» **Action item**
Find the line containing "Dibattiti (487, 2221)" in the records below. Copy exactly that line and each one after it, ending at the line containing "Per Istruzione (783, 56)", and nothing more.

(Items from a dataset)
- - - -
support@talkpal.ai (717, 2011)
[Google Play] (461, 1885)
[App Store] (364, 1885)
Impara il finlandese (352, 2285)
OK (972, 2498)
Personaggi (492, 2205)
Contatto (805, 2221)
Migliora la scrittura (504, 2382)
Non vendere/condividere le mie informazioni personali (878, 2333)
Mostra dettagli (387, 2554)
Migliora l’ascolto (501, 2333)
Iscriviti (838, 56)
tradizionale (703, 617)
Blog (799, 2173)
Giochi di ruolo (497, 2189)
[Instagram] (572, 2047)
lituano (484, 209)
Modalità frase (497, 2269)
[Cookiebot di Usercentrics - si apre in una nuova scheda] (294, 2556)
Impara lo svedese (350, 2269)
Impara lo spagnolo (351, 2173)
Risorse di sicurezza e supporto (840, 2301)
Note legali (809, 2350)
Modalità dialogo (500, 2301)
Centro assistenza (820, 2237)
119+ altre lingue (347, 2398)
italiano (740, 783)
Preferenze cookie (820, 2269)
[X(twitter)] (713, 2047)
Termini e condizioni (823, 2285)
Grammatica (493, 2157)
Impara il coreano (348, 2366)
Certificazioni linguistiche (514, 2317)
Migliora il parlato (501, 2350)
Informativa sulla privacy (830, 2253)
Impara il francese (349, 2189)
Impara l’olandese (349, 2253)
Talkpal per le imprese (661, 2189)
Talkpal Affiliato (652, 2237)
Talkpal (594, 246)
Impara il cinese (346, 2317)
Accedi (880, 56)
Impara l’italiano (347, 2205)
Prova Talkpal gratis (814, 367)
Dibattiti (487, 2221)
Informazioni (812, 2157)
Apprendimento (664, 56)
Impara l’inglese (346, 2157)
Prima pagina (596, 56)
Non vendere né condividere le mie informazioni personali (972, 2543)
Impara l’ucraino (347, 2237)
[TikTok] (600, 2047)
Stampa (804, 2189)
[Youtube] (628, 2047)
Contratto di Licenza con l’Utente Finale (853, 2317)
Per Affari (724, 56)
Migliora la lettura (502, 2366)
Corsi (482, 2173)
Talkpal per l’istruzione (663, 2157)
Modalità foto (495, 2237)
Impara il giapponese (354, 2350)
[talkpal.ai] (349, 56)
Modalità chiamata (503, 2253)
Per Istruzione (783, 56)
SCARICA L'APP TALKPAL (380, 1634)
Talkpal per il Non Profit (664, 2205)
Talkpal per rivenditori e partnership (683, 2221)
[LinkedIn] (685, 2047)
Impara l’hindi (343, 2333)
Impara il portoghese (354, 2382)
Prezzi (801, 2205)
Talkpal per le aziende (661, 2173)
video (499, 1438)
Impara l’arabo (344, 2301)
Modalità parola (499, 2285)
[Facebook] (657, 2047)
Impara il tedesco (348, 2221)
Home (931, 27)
- - - -
» **Answer space**
Dibattiti (487, 2221)
Informazioni (812, 2157)
Apprendimento (664, 56)
Impara l’inglese (346, 2157)
Prima pagina (596, 56)
Non vendere né condividere le mie informazioni personali (972, 2543)
Impara l’ucraino (347, 2237)
[TikTok] (600, 2047)
Stampa (804, 2189)
[Youtube] (628, 2047)
Contratto di Licenza con l’Utente Finale (853, 2317)
Per Affari (724, 56)
Migliora la lettura (502, 2366)
Corsi (482, 2173)
Talkpal per l’istruzione (663, 2157)
Modalità foto (495, 2237)
Impara il giapponese (354, 2350)
[talkpal.ai] (349, 56)
Modalità chiamata (503, 2253)
Per Istruzione (783, 56)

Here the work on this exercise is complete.